Plötzlich zog mich etwas an den Füßen unter Wasser.
Ich gab einen quietschenden Schrei von mir, bevor ich verschwand.
Ich merkte, wie mich Jaiden umklammert hielt und dann nach oben schwamm.
Dabei ließ er mich nicht los.
,,Du Idiot! Ich habe mich total erschrocken"
Er zuckte lachend mit den Schultern.
Ich nahm eine Ladung Wasser und klatschte sie ihm ins Gesicht.
Er fing auch an mich mit Wasser abzuspritzen.
Wir kämpften uns so in rage, dass man nur noch mein Lachen hörte und das Wasser, in dem wir strampelten.
Ich sprang auf seinen Rücken und versuchte mich zu halten, aber er ließ sich einfach Rückwärts ins Wasser fallen, sodass ich gezwungen war, von ihm abzulassen.
,,Okay, du hast gewonnen!"
ergab ich mich.
Jaiden schwamm auf mich zu und als er vor mir war, hielt er meinen Blick stand.

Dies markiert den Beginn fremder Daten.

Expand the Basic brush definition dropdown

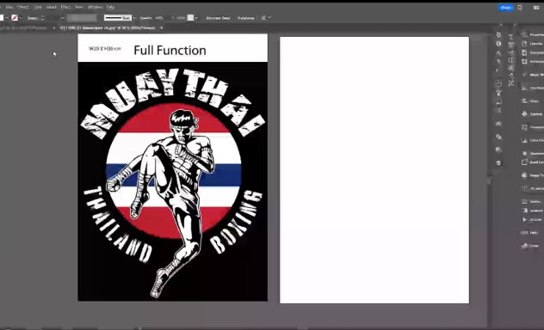pyautogui.click(x=134, y=18)
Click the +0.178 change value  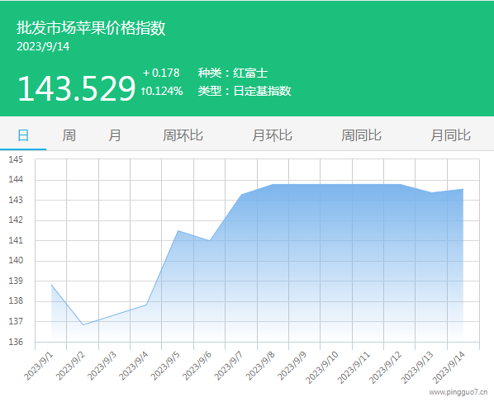(161, 73)
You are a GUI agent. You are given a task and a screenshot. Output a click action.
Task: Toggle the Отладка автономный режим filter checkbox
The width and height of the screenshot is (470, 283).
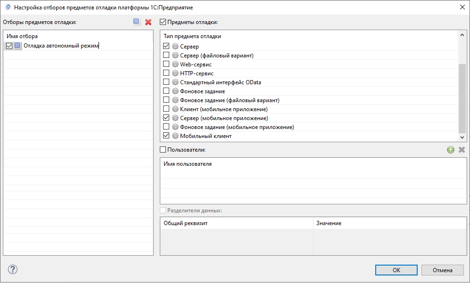[9, 46]

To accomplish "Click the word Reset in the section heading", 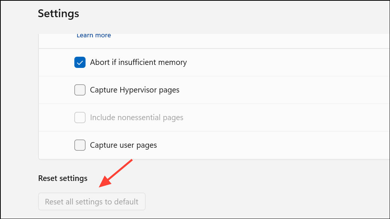I will coord(48,178).
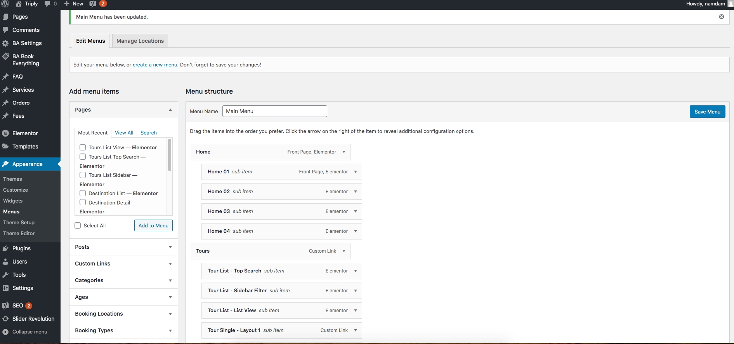The height and width of the screenshot is (344, 734).
Task: Expand the Custom Links panel
Action: coord(170,264)
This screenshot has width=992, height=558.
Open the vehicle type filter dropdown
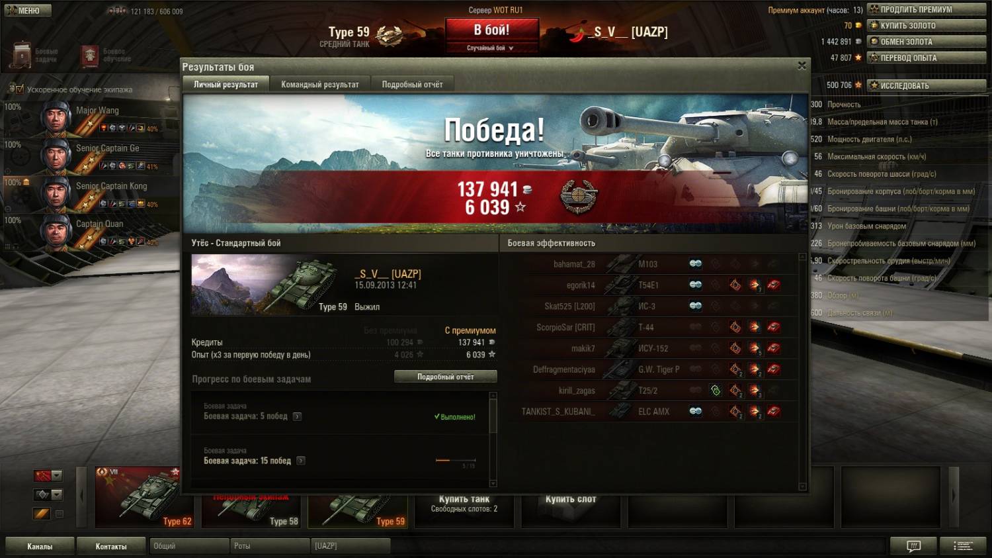48,494

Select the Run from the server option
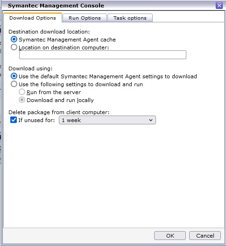(22, 92)
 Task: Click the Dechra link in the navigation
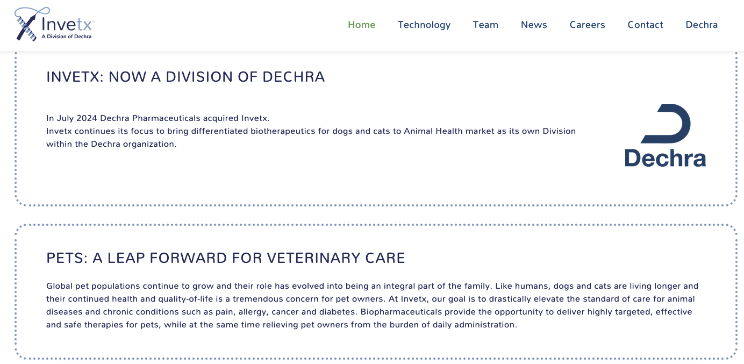[702, 25]
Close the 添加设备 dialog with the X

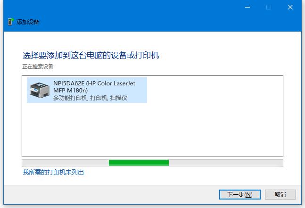pos(290,7)
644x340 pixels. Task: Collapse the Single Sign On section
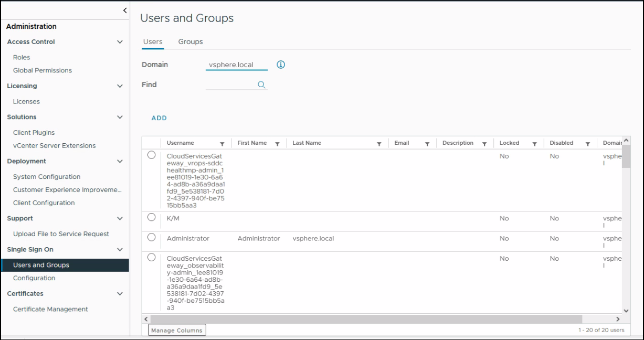(x=121, y=249)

Zufrieden schnaufte ich und legte meine Arme um seinen Hals, während er mich an den Hüften festhielt.
,,Und was tust du jetzt?"
fragte er mich.
,,Dass hier" gab ich von mir und gab ihm einen Kuss.
Er erwiderte meinen Kuss, indem seiner länger und inniger wurde.
Dabei wurde sein Griff, an meiner Hüfte, fester.
Eine Weile verharrten wir küssend im Wasser.
Dann lösten wir uns voneinander und er sah mich zufrieden an.
Die Sonne strahlte von oben auf uns herab und tauchte das Wasser in ein magisches glitzern.
Wieder umschwirrten uns Schmetterlinge.
,,Du hast da was"
sagte ich und kippte ihm wieder eine Ladung Wasser über den Kopf.
,,Natürlich"
sagte er ironisch und zog mich enger an sich heran.
Wir ließen uns im Wasser treiben und sahen uns dabei an.
Genau das hiet wollte ich schon immer.
Mit ihm.
Hier.

In ihm hatte ich die Welt gefunden.
Wenn du jemanden gefunden hast, bei dem nichts kompliziert ist, bei dem du so bist wie du bist, bei dem du dir keine Gedanken machst, was als nächstes passiert, dann hat deine Seele ein Zuhause gefunden.